# Question Of The Week... ( 2017 Week 17)



## ripjack13 (Apr 23, 2017)

*How many pieces of furniture in your home have you built?*









**Rules**
There is no minimum post requirement,
primates, woodticks and leprechauns are welcome to post an answer.
And of course the  and woodturners from New York too...


----------



## Mike1950 (Apr 23, 2017)

12 if you do not count kitchen cabinets-bar and Kathie is drawing again.................. edit-make that 12

Reactions: Like 1


----------



## woodtickgreg (Apr 23, 2017)

Currently only 2 end tables in the mission style. The ex wife has the rest, grrrr. But I am planning to build a new kitchen table and coffee table. I have a real nice walnut slab for the coffee table.
The one on the left will be the coffee table. It is approx 2 1/2" to 3" thick.


 

 A couple of nice maple butterflies will look nice in the crack too! This slab has about three feet of feathering in it.

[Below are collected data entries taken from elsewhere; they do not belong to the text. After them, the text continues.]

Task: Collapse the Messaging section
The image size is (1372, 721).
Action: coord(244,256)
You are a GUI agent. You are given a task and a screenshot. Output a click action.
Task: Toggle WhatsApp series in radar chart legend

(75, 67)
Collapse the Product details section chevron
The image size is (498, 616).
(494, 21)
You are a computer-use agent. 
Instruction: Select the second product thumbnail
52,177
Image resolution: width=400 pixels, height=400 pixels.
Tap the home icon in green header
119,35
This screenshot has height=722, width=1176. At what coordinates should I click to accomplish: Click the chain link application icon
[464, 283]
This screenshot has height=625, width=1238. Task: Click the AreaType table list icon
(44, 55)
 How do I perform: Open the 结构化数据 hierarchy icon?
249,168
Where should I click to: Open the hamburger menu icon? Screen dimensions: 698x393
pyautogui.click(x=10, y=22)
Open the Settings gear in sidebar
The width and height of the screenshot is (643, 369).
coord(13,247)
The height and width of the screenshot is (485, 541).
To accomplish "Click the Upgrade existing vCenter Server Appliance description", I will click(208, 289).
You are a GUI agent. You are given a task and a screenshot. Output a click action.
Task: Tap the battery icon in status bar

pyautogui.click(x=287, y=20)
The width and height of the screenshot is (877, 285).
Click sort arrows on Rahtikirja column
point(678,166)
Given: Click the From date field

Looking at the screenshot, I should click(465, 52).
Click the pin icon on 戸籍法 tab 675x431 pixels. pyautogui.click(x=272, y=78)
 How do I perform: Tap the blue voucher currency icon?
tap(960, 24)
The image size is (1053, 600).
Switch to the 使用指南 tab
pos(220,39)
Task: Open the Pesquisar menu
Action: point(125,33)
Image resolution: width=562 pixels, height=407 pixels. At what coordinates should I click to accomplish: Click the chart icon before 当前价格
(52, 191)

Reactions: Like 2 | EyeCandy! 5 | Way Cool 3


----------



## Brink (Apr 23, 2017)

13

Reactions: Like 3


----------



## Blueglass (Apr 23, 2017)

Zero for now.

Reactions: Like 1


----------



## Mike1950 (Apr 23, 2017)

woodtickgreg said:


> Currently only 2 end tables in the mission style. The ex wife has the rest, grrrr. But I am planning to build a new kitchen table and coffee table. I have a real nice walnut slab for the coffee table.
> The one on the left will be the coffee table. It is approx 2 1/2" to 3" thick.
> View attachment 126621 View attachment 126622 A couple of nice maple butterflies will look nice in the crack too! This slab has about three feet of feathering in it.
> View attachment 126623




Nice slabs

Reactions: Agree 4


----------



## Tony (Apr 23, 2017)

I haven't done a whole lot of big pieces. Only 3 in out house, a table with a lamp built into it, a hope chest for my wife and a captain's bed for our child. Tony

Edit, I forgot about our stand up coat rack.

Reactions: Like 3


----------



## Schroedc (Apr 23, 2017)

5 for the house, 3 for the shop, I have 3 or 4 more pieces for myself in various stages I work on when time permits.

Reactions: Like 2


----------



## CWS (Apr 23, 2017)

I haven't built any but my wife has built a few. That way they got built right.

Reactions: Funny 3


----------



## Lou Currier (Apr 23, 2017)

1 it is a headboard for my old bed now it is in my sons room. Probably considered my first project. Maybe '94 or '95.

Reactions: Like 3


----------



## steve bellinger (Apr 23, 2017)

14 that I still have in the house (just counted lol) have built a lot of others over the years, but have ether given them away or just repurposed them into other things as I got better. Like what I was thinking about doing with the desk I posted about.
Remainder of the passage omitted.